The first thing that strikes me as ironic in these “mid-section blues”? A woman’s mid-section is the reality and symbol of new life, for herself and others, and yet I seem to wrestle my mind and bodyself to the ground every time I venture close to it. How odd, to resist new life. Health and new life for me reside, flow from here, says Chinese wisdom. The dan tien is central to one’s energy flow, one’s qi. Though I’m not a big proponent of Chinese medicine or its cosmologies of energy and flow, I do respect its wisdom. When I have explored beginning practices of qi gong, I have noticed a change in my body-energy and depth of awareness. Still, I procrastinate from practice, avoid my body’s language, and then tangle myself up in mental knots about my own physicality. So, it strikes me as significant that, at least in this frame of listening, I’m at odds with an arguable center of my body’s energies. Another woman’s voice observed a connection between my mid-section blues and the fact that my husband and I chose not to have children. “The place representative of a woman’s strength, voice, contribution to the world is what you seem to avoid, to keep underdeveloped. Why is that?” she asked. For her in this sense, my mid-section was primarily a womb, a center of life for others, the avenue through which human beings come into the world. There’s a grain of truth here, though of course any decision about children/no-children is much more complex and multifaceted than her narrow view. Not only do I resist my body’s energies for myself, she was suggesting, but I resist my body’s energies for the (physical) life of others. Given that extreme focus of energies—new life for self and others resisted?—no wonder I don’t spend any time there.
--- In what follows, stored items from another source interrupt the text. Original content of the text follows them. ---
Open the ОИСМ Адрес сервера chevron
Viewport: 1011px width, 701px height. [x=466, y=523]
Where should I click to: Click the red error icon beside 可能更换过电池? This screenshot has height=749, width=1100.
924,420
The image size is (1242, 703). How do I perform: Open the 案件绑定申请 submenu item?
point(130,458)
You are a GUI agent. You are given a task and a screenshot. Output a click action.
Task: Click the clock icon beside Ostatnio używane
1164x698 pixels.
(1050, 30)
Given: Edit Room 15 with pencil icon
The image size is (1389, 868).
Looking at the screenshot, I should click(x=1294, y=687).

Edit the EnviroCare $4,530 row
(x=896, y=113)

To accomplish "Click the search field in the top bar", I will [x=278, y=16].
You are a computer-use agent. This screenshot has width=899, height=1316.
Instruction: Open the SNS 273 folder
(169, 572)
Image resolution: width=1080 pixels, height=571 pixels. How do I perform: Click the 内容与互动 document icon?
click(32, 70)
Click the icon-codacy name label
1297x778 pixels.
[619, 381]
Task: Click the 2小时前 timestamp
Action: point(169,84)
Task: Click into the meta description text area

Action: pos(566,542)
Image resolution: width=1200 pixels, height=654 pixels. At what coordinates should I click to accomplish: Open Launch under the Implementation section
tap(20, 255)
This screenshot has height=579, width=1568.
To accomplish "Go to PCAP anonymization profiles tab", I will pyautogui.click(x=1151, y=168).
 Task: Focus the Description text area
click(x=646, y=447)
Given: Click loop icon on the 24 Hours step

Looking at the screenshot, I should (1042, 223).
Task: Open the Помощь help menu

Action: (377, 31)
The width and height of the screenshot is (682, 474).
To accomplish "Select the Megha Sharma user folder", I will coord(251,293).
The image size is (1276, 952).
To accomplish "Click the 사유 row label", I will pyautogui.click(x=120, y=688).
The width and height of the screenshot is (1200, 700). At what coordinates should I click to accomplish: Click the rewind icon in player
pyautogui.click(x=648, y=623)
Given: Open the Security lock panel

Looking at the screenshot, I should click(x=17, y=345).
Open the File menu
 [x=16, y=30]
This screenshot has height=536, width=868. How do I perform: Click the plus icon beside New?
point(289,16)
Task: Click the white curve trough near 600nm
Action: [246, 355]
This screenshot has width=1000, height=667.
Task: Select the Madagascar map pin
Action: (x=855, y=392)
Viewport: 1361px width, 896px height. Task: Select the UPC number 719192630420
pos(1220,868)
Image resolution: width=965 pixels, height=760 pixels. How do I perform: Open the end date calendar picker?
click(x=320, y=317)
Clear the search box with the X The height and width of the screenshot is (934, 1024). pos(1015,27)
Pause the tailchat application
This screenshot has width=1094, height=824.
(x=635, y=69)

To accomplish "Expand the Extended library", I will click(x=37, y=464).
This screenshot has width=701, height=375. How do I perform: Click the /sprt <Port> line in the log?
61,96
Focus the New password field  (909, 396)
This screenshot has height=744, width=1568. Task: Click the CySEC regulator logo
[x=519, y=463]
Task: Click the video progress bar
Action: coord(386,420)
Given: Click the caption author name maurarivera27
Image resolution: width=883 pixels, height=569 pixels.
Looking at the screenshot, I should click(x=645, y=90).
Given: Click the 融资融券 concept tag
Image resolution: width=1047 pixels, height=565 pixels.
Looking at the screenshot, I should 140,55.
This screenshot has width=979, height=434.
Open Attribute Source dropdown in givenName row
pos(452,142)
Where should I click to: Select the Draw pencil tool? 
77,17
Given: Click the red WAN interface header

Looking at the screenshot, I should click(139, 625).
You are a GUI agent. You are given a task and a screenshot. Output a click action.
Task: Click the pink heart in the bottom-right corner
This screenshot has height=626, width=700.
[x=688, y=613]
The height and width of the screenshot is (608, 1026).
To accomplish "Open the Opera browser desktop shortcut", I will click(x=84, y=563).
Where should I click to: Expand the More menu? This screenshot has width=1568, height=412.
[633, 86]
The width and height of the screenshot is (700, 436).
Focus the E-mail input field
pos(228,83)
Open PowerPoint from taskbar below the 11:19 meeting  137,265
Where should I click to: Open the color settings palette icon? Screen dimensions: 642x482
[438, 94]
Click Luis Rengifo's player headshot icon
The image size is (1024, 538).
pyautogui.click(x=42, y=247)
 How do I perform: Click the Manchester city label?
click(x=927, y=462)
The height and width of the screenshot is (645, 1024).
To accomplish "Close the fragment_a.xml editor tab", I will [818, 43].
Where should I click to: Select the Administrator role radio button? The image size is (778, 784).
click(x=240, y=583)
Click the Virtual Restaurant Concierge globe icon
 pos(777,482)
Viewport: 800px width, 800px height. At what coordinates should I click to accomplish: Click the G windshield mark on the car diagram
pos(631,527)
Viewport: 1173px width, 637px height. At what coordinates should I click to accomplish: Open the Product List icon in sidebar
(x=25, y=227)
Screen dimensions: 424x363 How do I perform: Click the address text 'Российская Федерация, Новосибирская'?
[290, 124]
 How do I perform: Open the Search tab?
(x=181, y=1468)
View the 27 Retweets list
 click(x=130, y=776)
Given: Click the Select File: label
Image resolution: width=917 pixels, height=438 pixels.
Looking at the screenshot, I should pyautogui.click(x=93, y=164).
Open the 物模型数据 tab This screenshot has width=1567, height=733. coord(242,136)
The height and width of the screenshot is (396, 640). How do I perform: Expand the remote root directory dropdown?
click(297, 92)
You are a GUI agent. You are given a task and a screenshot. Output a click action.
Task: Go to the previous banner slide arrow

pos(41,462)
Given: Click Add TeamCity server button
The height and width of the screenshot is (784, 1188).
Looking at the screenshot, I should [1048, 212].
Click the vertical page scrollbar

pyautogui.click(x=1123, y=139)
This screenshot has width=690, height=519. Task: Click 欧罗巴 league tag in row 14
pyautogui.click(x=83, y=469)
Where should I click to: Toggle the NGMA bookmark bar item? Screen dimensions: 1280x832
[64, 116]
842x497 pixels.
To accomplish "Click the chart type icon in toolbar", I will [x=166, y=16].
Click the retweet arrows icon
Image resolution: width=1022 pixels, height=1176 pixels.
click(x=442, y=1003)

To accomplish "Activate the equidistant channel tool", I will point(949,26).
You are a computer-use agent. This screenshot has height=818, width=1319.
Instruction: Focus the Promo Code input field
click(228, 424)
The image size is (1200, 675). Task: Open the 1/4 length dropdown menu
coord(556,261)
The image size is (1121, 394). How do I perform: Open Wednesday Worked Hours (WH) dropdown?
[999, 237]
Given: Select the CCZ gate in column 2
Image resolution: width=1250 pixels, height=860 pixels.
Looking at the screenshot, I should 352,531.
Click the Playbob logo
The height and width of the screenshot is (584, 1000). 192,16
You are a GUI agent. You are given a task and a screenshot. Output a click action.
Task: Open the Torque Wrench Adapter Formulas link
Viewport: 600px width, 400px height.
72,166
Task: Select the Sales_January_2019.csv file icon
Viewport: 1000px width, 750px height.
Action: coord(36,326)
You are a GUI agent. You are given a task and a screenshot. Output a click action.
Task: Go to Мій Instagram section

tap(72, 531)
When I listen to my world today, attending to it in my mind rooted or directed from the dan tien, what do I hear, see, sense? First thing I observe is awareness of posture. Living from the core straightens my mind and spine. That’s interesting. I stand taller if and when I live from the core. I also find myself breathing more deeply. More breath expands my chest as well, with an acceptance that my upper body is just as it ought to be. Said impishly, I am reminded that I have breasts for which some women pay lots of money! More poignantly, it’s amusing how I try to shelter or hide that fact. I find myself aware of cycle issues—not only the ebb and flow of my own body’s rhythms but the connection between all life and incessant flow of time, change.
Perhaps it is time for a longitudinal experiment of listening to the world through the dan tien, of intentionally strengthening the core muscles of the body, simply to see what new life for self and others may grow. One thing I know from listening in this fashion: nothing in academic professional preparations touches the intimate wisdom felt here on the cusp of life’s energies made one’s own.